Wednesday, 11 April 2012

Pōhutukawa - What's in a Name

Metrosideros - what a great genus!

This beautiful group of shrubs, vines and trees are in the Order Myrtales and Family Myrtaceae which means they are a close relative of the Gum Tree (Eucalyptus) yet there are no native Australian species of Metrosideros.
NZ Xmas Bush or pōhutukawa
This showy group of plants in the genus Metrosideros comprises of about 50 known species in 3 subgenus:
  1. Mearnsia, 24 or 25 species, trees, shrubs (some epiphytic) and vines, with red, pink or white flowers;
  2. Metrosideros, 26 species, trees and shrubs, flowers mostly red, but some species have yellow or white flowers;
  3. Carpolepis, 3 species of rainforest trees from New Caledonia, all with bright yellow flowers.
New Zealand has only 12 species of Metrosideros although it is through that this group all originated from there in the late Cretaceous period after breaking off from Gondwana Land. Hawaii has five, and Papua has four with the remainder scattered across small islands of the Pacific, with one outsider described from South Africa.

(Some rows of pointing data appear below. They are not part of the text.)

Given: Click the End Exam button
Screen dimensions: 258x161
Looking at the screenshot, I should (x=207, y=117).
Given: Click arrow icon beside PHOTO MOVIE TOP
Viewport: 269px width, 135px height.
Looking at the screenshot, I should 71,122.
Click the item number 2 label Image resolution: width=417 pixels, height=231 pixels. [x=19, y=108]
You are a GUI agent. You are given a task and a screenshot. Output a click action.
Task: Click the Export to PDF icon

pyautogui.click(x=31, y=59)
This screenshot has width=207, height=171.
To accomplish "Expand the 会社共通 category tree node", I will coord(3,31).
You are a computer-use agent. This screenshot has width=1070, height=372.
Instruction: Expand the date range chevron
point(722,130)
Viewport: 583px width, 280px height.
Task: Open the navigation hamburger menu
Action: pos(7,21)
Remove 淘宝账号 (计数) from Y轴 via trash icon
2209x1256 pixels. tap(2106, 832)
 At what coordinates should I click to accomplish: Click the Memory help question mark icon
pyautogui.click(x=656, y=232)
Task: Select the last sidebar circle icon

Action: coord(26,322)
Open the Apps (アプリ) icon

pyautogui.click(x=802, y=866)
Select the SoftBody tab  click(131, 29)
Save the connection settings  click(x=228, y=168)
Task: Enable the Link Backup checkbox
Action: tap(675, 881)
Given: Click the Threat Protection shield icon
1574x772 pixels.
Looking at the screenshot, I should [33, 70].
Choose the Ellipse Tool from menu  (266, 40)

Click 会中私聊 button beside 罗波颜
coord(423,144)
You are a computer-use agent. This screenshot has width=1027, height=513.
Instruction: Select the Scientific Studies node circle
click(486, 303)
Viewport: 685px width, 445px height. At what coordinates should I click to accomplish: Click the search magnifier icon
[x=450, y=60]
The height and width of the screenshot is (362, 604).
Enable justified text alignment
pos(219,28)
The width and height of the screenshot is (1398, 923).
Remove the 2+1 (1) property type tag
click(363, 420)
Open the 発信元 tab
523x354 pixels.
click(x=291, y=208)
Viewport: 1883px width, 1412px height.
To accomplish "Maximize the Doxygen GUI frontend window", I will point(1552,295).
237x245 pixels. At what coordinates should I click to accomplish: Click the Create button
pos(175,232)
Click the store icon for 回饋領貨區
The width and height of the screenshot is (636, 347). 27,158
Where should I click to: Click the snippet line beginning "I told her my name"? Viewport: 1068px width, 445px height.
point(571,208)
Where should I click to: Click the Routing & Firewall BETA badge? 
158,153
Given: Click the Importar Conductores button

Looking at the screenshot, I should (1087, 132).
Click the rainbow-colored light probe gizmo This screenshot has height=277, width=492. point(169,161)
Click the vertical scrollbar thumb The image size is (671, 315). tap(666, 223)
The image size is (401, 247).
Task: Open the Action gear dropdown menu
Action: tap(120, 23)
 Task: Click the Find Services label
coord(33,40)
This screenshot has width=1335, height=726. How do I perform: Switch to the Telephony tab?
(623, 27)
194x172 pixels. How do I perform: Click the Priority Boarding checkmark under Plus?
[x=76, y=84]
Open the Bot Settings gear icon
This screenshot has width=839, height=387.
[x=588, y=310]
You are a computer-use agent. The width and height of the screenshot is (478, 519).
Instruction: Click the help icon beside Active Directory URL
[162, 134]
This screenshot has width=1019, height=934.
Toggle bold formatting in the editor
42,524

The name Metrosideros comes from Greek - metra meaning "heartwood" and sideron meaning "iron! Hence the term ironwood as the it was used in carving by the original New Zealanders the Maori! The Maori also named Metrosideros excelsa as the pōhutukawa which means "sprinkled with spray" - as it describes the plants habit of clinging to salt water cliff faces and being constanly exposed to the marine environment. In mid-summer in the southern Hemisphere the pōhutukawa is covered in flowers and hence the easier name of New Zealand Xmas Bush! The photo above is of metrosideros excelsa and even within this species the leaf colour can vary from leathery grey to dark almost shiny green! Normally the underside is always a silvery colour.

The other species (also NZ) of NZ Xmas Bush is metrosideros kermadecensis which is mainly sold today as the varigated form with also a wide variety of colours.

metrosideros kermadecensis
Metrosideros polymorpha  - or the Ohi'a Lehua is from the Hawaiian Islands and is found growing up to 35 meters high. When these large trees are covered in red vivid blanket of flowers - you can understand the Hawaiians declaring it sacred to the VOLCANO goddess called PELE!
ōhiʻa lehua  or Metrosideros polymorpha 


  1. I thought metrosiderous collina was the Hawaiian one called Ohi'a Lehua or something?

    1. Metrosideros polymorpha was originally classified as a variety of Metrosideros collina, native to Rarotonga, Tahiti, and other islands of Polynesia, but now is generally accepted as a distinct Hawaiian endemic species. The name tag of Ohi'a Lehua was originally attached metrosideros collina as a result.